Mary Ellen is a Dominican Sister of Sinsinawa, Wisconsin, USA. She is currently serving as the Director of Development for her congregation. Her ministry experience includes, as well as leadership, secondary education (teaching and administration), formation and vocation ministry, and preaching retreats through Parable Conference for Dominican Life and Mission. In 2005-06 she spent fifteen months living at the Monastery of Sainte-Marie de Prouilhe, the cradle of the Dominican Order in southern France.

2 thoughts on “A Balancing Act

  1. Excellent to point out the location in Luke between the Good Samaritan parable and the Lord’s Prayer.

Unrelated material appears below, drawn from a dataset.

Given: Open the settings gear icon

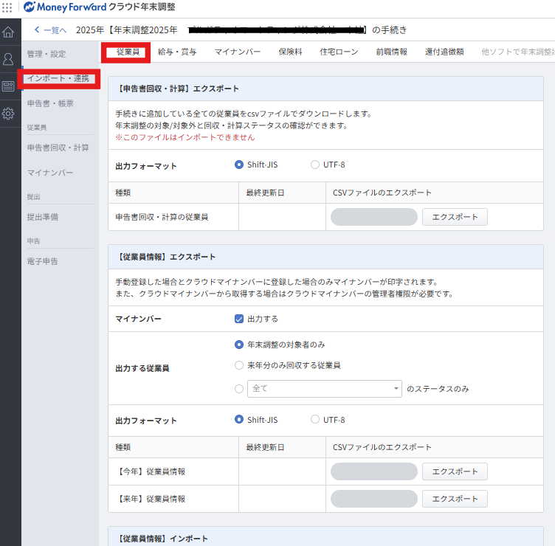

If the parable is associated with activity and the Lord’s Prayer with contemplation, then the Mary and Martha story is held in a sort of balanced tension. I too sympathize with Martha, but the problem with Meister Eckert’s exegesis is that Jesus directly says that “Mary has chosen the better part.”

  2. In thinking about this further, though Jesus says Mary has chosen “the better part,” it does not mean it is the only part. Sure if a black-and-white, unconditional decision needs to be made, then Mary has chosen the better part. But life on earth is not always filled with such unconditional moments. There is a time and place for activity. Surely Jesus can’t mean we are to contemplate forever in a frozen moment in adoration. We would starve to death. Adoration is the better part but our life activities continue. D. H. Lawrence had an image of heaven in a short story of his (unfortunately I can’t remember which one, but it has always stayed with me) where souls were like flowers in perpetual adoration of the sun. The “better part” is a look, perhaps, to our existence in heaven where contemplation can supersede human needs, but like the Good Samaritan we have responsibilities and needs here on earth. That is why Luke positions the story between the parable and the prayer. So going back to your discourse, while still on earth we do need to inhale and exhale between contemplation and activity.